We cannot decide not to suffer misfortune. We must all suffer misfortune.

We cannot decide not to die, eventually. We must all die, eventually.

There are some misfortunes that are “pincers”, dilemmas that press in on us from both sides. Sometimes we are between a rock and a hard place.

In the present misfortune, consider the facts:

Everyone has a level of wealth: everyone has a livelihood, be they workers, business owners, investors, and those who live on support from others. The first category, the one who works for a living, depend on their job for livelihood. No job, living.

The second category: Everyone who works for someone else works for a business owner, and business owners depend on their employees and buyers and suppliers for livelihood. No businesses, no living (and no jobs).

The third category: investor. Everyone who lives off their investments depends on the success of those investments, be they loans or real estate or stocks or what have you.

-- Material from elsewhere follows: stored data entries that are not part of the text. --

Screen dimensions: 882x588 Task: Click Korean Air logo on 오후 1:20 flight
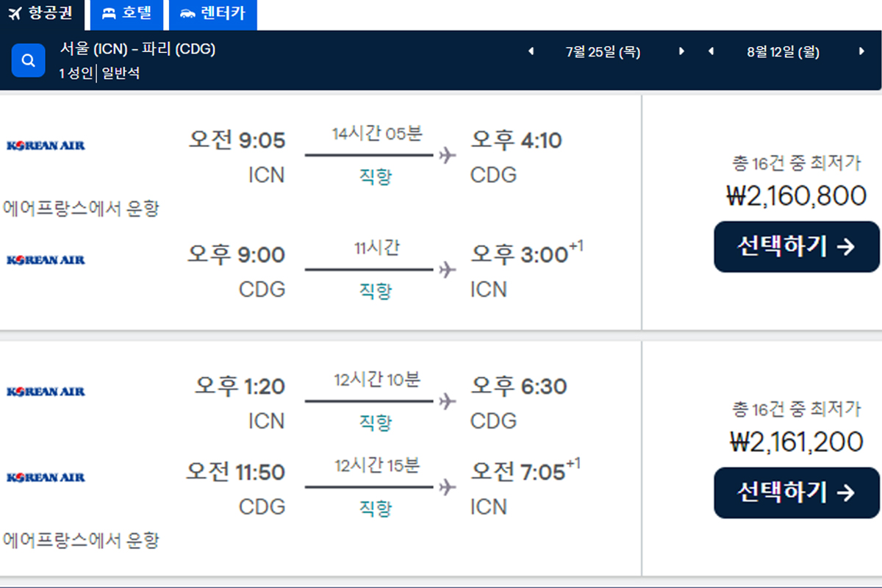click(46, 392)
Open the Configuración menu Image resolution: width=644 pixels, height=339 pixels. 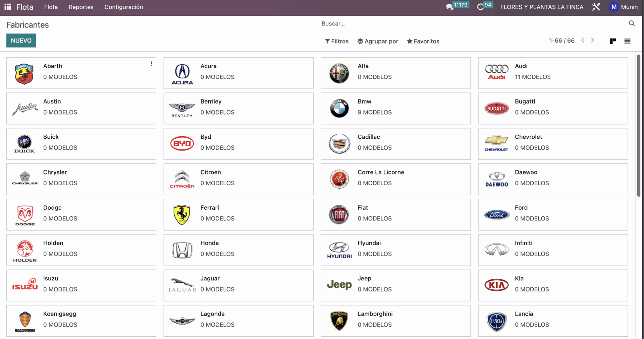[123, 7]
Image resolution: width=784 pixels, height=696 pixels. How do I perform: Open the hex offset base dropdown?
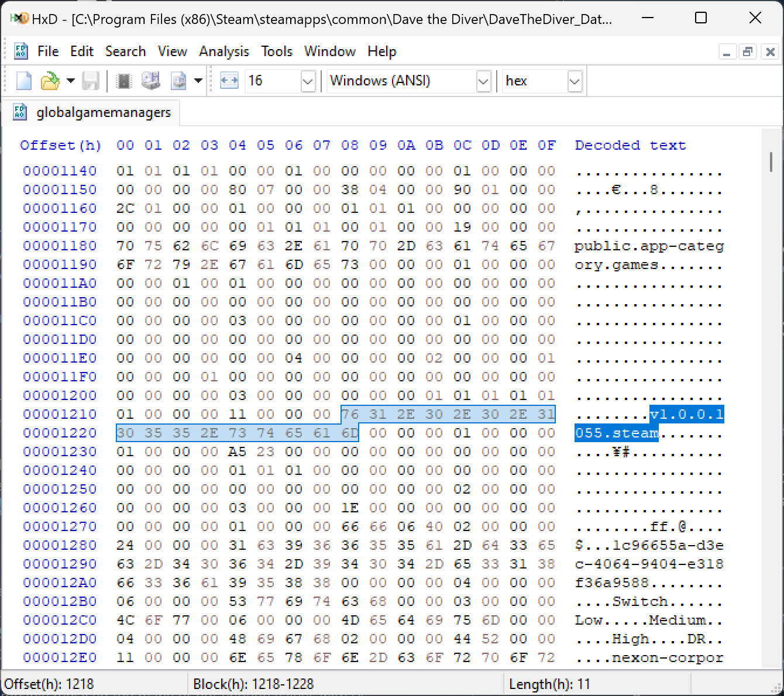[x=575, y=81]
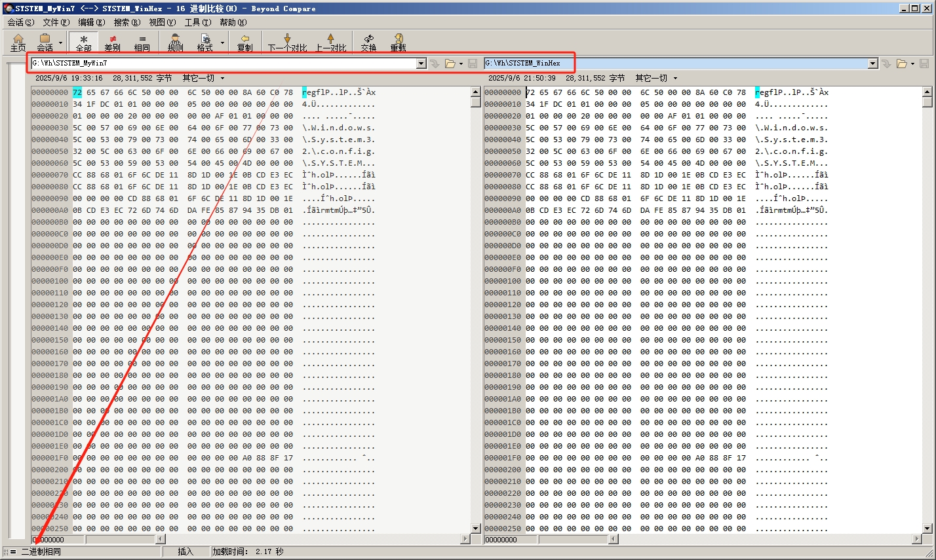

The fourth category: those living on support. And everyone who lives on support from others depends on the others being able to support – the government cannot provide programs like unemployment, disability, SNAP, HUD housing, and a thousand others without tax money. Non-profits (including many hospitals) cannot provide charity without charitable donations from workers, business owners, investors and government grants funded by tax money.

In other words, the money circulating through the economy comes from all and to all. If the economy collapses, then all of us will suffer various permutations of poverty: the government and public sectors, the private sector, the non-profit sector, individuals, families, employees, business owners, and investors.

At the same time, everyone has a level of health: whether we are young, middle-aged, or old, and weather we are extremely healthy and strong, average, or weak, sick, and vulnerable. We are all vulnerable to injury, crime, sickness, and eventual death. This is always true, no matter how healthy we may be, for aging is (eventually) the ultimate killer. The Covid crisis puts our mortality front and center of our consciousness, and arouses our very human fear of mortality.

As the virus spreads, it continues to cause suffering and death. As the virus spreads, it continues to cause suffering in the hearts and lives of those who have lost loved ones or who are caring for loved ones. As the virus spreads, news of the suffering and death of others causes even the unaffected anxiety.

The “pincer” here is that we in some cases we are presented with an intolerable dilemma: we can either take courses of action that will cause more poverty, suffering, death, and anxiety or the alternatives which will cause more sickness, suffering, death, and anxiety.

So let’s not pretend that any course of action is the cause of misfortune, nor that any course of action will prevent misfortune.

Let’s take a microcosm example: when shopping for carseats for my first child, we were met with many options in terms of cost and safety. In a very real way, we were deciding how much we could afford to spend (as poor graduate students) and how much risk of death we could tolerate. Imagining losing our child in a car accident because we could have bought a more expensive (and presumably sturdier) carseat is a stomach-emptying type of image. And yet there were economic limits to what we could afford. We struck a balance and fared forward.

We all make these kinds of calls every day. If you don’t have a fire extinguisher in every room in your house, you are proportionally more likely to lose your house (and perhaps your life) in a fire. If you don’t have 1mil+ in life insurance on your life to protect your family, perhaps because you can’t afford it, then you are proportionally risking your family’s safety and health. But if you do buy fire extinguishers (which expire regularly) then there will be a financial cost that could go elsewhere; if you do buy millions in life insurance that money won’t be going elsewhere.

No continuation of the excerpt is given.